Small businesses say they’re suffering mail delivery delays

When Postmaster General Louis DeJoy sought to rein in expenses at the U.S. Postal Service, he put into play cost-cutting measures that slowed mail delivery and hurt small businesses that rely on mail carriers to ship their products.

“Every single one of our customer complaints is delivery-related now,” Christine Marie Mason, founder of Rosebud Woman, a company that specializes in intimate skincare, told the Washington Examiner via email.

Mason said the slowdown has caused multiple delivery-related order cancellations and delayed the arrival of skin care samples that have been in transit for more than two weeks.

“The list goes on,” she said.

DeJoy reportedly instructed postal workers in July to leave mail behind at distribution centers if collecting it would delay mail carriers on their routes, according to an internal post office document obtained by the Washington Post.

“If the plants run late, they will keep the mail for the next day,” the document report states, as reported by the Washington Post.

Postal workers do not normally leave behind mail, but the new instruction was to help cut overtime pay and transportation costs and improve the Postal Service’s bottom line: Paring back those items could save $200 million over an undisclosed period of time.

The policy change provoked some mail carriers to speculate that a growing backlog of mail and packages would pile up at distribution centers and post offices.

DeJoy recently paused the initiative, saying that he wanted to avoid even the appearance of slowing the delivery of mail-in ballots, but his announcement left some small-business owners scratching their heads as he vowed to freeze implementing the cost-cutting measures and not reverse the ones that are already in place.

DeJoy announced on Tuesday that “mail processing equipment and blue collection boxes will remain where they are.”

More than 670 sorting machines were slated for reduction starting in June, CNN reported. The news organization also reported that 475 of the machines were to be removed by the end of July, according to documents.

The Postal Service processes more than 420 million mail pieces every day and has hundreds of processing centers located around the country. It measures the speed and reliability of mail delivery on a quarterly basis, which has yet to capture the activity for the current quarter. However, a spokesman for the agency told a local news station that there has been a slowdown due to increased volume in mail because of the pandemic.
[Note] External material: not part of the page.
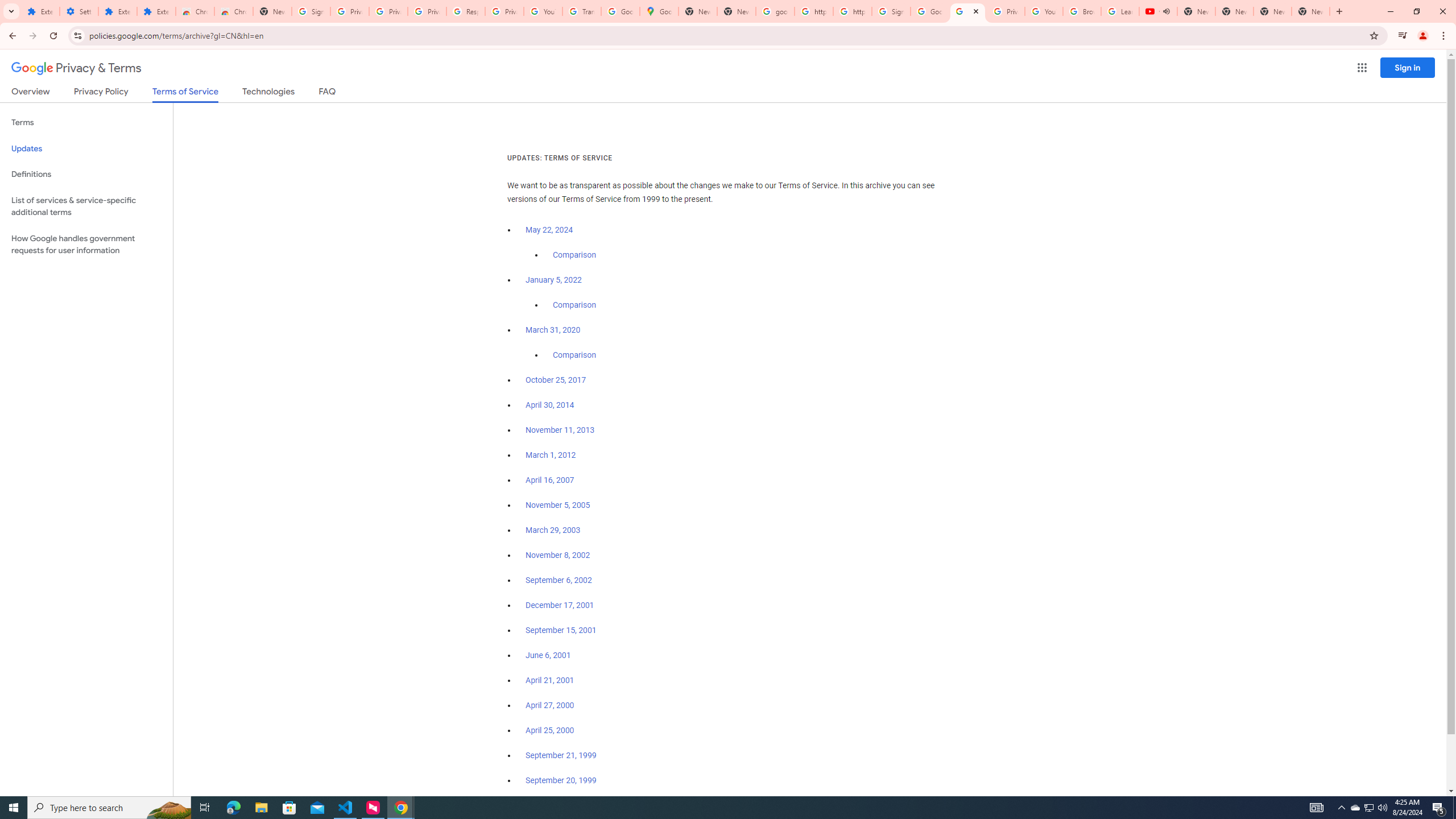 The image size is (1456, 819). I want to click on 'September 21, 1999', so click(561, 754).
“The COVID-19 pandemic has led to heavy parcel volumes as customers continue to place online orders of essential items as they shelter in place,” said spokesperson John Hyatt. “U.S. Postal Service Priority Mail products and First-Class packages may require more time to be delivered due to limited transportation availability.”

Still, Aaron Wong, owner of the clothing store Murder Apparel, said that the level of service declined immediately following DeJoy’s earlier announcement to retool the agency by cutting costs.

“We’ve been seeing the USPS losing more mail than usual. The tracking number just stops tracking randomly. And a lot of the time, [the packages] are delivered to the wrong address, sometimes in different states,” he said.

Arianna O’Dell, who runs the gift shop IdeasbyArianna, said that delivery wait times have at least doubled since DeJoy initiated his cost-cutting plan. She also said that an increased number of packages have been lost in transit or returned to her for no apparent reason.

“A package got returned to me even though it had the right address,” she said, noting that the decline in the post office’s efficiency has hurt her customer rating.

“Even after giving tons of refunds, [my customer rating] dropped to a 4.5, which actually hurts me financially,” she said.

The slowdown in mail delivery has prompted some of her customers not to believe her when she says a product shipped but has failed to arrive in a timely manner.

“I had a customer calling me a liar and to go to hell. I was like, I gave you your money back. What else do you want?” she said, adding, “I am frankly very stressed out to wake up every morning to have lots of people yelling at me.”

O’Dell is considering using FedEx or UPS to deliver her products, but they are more expensive. For example, a 2-pound parcel shipped from Los Angeles to New York City would cost more than $30 using FedEx or UPS. The cost is less than half of that using the post office.

Wendee Shulsen, who owns a knitting and fabric supply store called Hazel Knits, told the Washington Examiner that using FedEx or UPS would drive her out of business because her products are lightweight and much more expensive to ship using a private carrier.

A ball of yarn priced at $20 costs $4 to ship from Seattle to Maine using the Postal Service, Shulsen explained. The shipping cost would be 5 times greater using the other carriers — and double the price of the yarn being sold.

“If we were to send the exact same product to the exact same address using Fed Ex or UPS, it would cost $20,” she said. “Some of my customers simply will not do it. … Without the Postal Service, we would be out of business. There are no bones about it.”